After the first day she was home alone, Tanner and I decided Ashley was in no shape to be making any decisions for herself. Tanner and I rotated, making sure Ashley had someone with her at all times. Well, she didn’t care for that. It brought out this ugly side of her. She was capable of bitchy moments before, but it went from here and there to every waking moment.
She woke up and went to bed a bitch. Now, the anger has faded, but it’s still there more so with Tanner than me. She can finally say something to me that’s not laced with hate. I can have a conversation with her that isn’t all insults. But poor Tanner never got the same luxury.
Alex has been my rock through this whole thing even though he has had every reason to run. This has been an emotional few months while I’ve been consumed with Ashley and her care. My life has practically revolved around it. Alex never complained. Not when I was hurt and needed his shoulder to cry. Not when I had to cancel plans because Ashley needed me. Not when I was too tired to pay attention to him.
He listened to me bitch over and over about how fucked she is. He even went as far as to take over her physical therapy to help her body heal faster and correctly. I know he did it for me more than her. But he has developed a real friendship with her, so he sees a different side of her. He sees the motivated side of her and doesn’t get backlash from her like I do.

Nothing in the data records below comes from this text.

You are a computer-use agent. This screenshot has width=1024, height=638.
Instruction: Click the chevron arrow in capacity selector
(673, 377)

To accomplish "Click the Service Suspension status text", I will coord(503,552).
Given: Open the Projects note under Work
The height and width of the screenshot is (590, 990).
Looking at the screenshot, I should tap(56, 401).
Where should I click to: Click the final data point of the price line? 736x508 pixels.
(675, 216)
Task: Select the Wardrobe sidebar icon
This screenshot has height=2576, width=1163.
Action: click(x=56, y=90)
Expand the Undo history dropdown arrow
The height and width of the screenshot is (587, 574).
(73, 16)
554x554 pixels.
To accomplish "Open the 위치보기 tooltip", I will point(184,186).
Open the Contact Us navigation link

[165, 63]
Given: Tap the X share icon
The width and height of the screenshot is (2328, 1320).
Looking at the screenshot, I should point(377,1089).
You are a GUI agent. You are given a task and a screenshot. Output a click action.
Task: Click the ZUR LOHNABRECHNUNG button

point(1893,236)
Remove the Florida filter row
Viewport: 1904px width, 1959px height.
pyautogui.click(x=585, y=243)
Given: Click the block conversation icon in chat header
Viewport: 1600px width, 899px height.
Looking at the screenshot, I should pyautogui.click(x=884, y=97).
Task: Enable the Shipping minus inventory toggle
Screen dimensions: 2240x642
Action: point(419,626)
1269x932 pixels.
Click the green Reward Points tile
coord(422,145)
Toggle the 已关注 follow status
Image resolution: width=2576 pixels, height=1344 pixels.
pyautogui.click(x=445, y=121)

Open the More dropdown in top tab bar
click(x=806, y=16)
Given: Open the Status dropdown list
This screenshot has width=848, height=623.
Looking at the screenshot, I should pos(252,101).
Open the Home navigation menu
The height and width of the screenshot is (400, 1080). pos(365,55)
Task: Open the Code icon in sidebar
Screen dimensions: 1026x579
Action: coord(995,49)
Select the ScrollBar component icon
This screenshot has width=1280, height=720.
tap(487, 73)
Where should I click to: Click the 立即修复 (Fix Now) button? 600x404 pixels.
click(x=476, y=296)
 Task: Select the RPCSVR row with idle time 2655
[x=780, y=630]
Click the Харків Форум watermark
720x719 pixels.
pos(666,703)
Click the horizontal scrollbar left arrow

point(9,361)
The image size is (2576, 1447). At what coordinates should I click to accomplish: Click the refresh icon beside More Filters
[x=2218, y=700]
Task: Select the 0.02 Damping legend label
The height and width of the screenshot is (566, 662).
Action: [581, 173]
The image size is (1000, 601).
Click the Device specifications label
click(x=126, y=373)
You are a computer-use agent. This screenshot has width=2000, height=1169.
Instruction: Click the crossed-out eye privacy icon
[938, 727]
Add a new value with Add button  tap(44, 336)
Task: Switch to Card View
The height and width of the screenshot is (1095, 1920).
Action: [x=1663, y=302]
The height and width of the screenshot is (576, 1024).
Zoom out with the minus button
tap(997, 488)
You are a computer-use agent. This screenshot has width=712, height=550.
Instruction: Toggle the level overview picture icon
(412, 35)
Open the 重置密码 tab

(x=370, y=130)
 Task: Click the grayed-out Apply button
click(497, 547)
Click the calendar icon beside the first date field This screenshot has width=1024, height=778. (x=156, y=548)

“Well, now she knows how you feel. I’m proud of you for standing up for yourself, angel,” he praises me. “This has been brewing inside you for a while. I’ve seen the explosion coming. I just didn’t know what it would be over. Ashley needed to hear your feelings, and if you hadn’t spoken up, she would’ve kept using you as a punching bag. She needs someone to stand up to her and tell her the way she’s been acting is not an acceptable outlet. Honestly, I think you should’ve said something months ago. Do you think you finally got through to her?”
“I have no idea if she even processed any of what I said to her,” I sigh, frustrated. “She didn’t acknowledge a thing I said; she just stared at me.”
“I heard you,” Ashley says behind me, scaring the shit out of me. I guess I didn’t close the door in my rush to get to the phone. “That Alex?” she questions nodding to my phone.
“Yeah, it’s Alex,” I reply, not sure why she’s asking.
“Can I talk to him, please?” she asks extending her hand for the phone.
I hand the phone over and listen as she asks Alex a bunch of questions about the foundation and for Melissa’s address.
She hands me back the phone and says, “Thank you for pulling my head out of my ass.” Then she hugs me and leaves.
“Holy shit,” I gasp as I raise the phone to my ear.
“Whatever you did worked, angel.” I can hear his smile through the phone.
“I can’t believe what just happened,” I admit, still shocked.
“She seemed to wake up and see the light, so it had to be something she needed to hear to give her the final push.”
“Thank you,” I say when I feel the weight lift off my chest. “I wouldn’t have made it this far without you. I know this hasn’t been easy for you.”
“I didn’t do anything I wouldn’t normally do,” he argues.
I know he’s just trying to make light of his support through this, but it was more than that. He showed me true friendship and commitment. One thing I’ve learned from this shitty experience is that Alex cares about me regardless of sex. He never pushed me for sex when it started to dwindle. He’s never pushed me ever. He still calls. We still talk. We still hang out. He’s showing me he cares about me as a person. I’m not just a warm body for him to fill. And it freaks me the fuck out because I think it’s the shove my brain needed to fully give in to this with Alex.